JPS6246715B2 - - Google Patents

Description

DETAILED DESCRIPTION OF THE INVENTION Field of Industrial Application The present invention relates to a cross flow fan mainly used in an air conditioner.

Conventional configuration and problems thereof Conventionally, this type of air conditioner has been configured as shown in FIG. That is, 1 is the impeller, 2 is the tongue,
3 is a rear guider, 4 is a casing side plate, and 5 is a heat exchanger. When the impeller rotates clockwise, a forced vortex with centers 0 _{and 1} is generated near the inner circumference of the impeller, and the suction side and On the discharge side, through-flows ₁ , ₂ , _3, etc., which pass through the blade row twice, are induced. In cross-flow fans having such a configuration, measures have been taken to improve fan performance mainly by changing the shape and dimensions of the tongue portion and rear guider, but the above-mentioned methods have limitations. In other words, by simply changing the casing shape and dimensions, it is not possible to completely control the forced eddy that governs the cross-flow fan flow, and the circulating flow V extends to the vicinity of the tongue, increasing the eddy area, and as a result, the through-flow The area became narrower, and there was a limit to how much fan efficiency could be improved.

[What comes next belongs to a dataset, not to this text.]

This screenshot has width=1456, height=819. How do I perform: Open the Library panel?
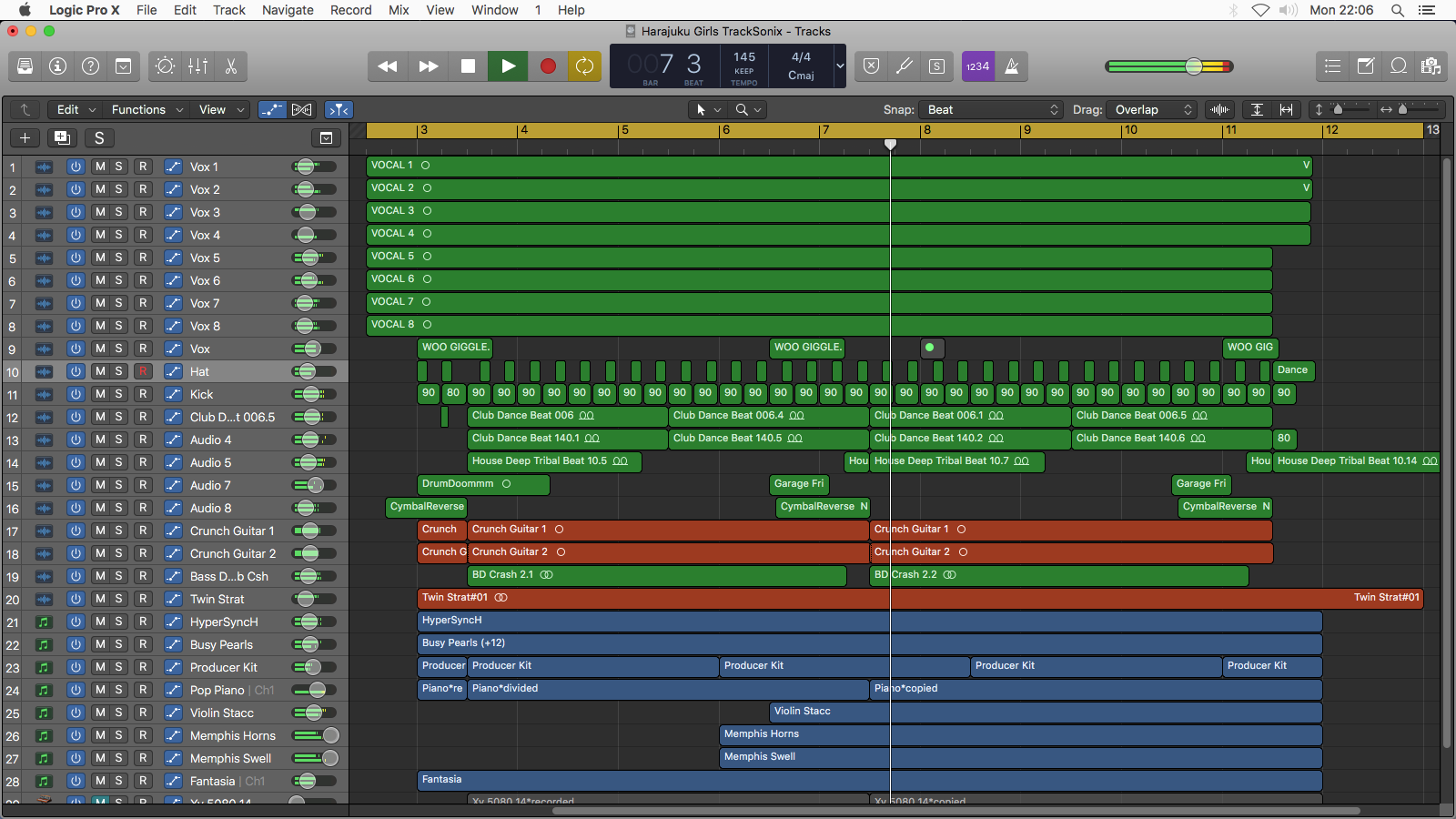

Therefore, in order to eliminate the above-mentioned drawbacks, by inserting a control object that controls forced eddies into the cross-flow fan discharge area, it is possible to better control the cross-flow fan flow and thereby improve the cross-flow fan efficiency. For this purpose, there is a plane that connects the center line of the impeller with the center line of the forced vortex generated in the impeller in the discharge area of the cross flow fan in the _axial direction, and the end surface of the tongue facing the suction side. A space consisting of a plane connecting the impeller center line and the ridge line closest to the impeller outer circumferential surface, and relatively close to the impeller outer circumferential surface so as not to affect the flow through the crossflow fan. It is necessary to install a control object at the location to control the above-mentioned forced eddy. With this configuration, it is possible to suppress the spread of the vortices while keeping the forced vortices at optimal positions, and to increase the strength of the vortices.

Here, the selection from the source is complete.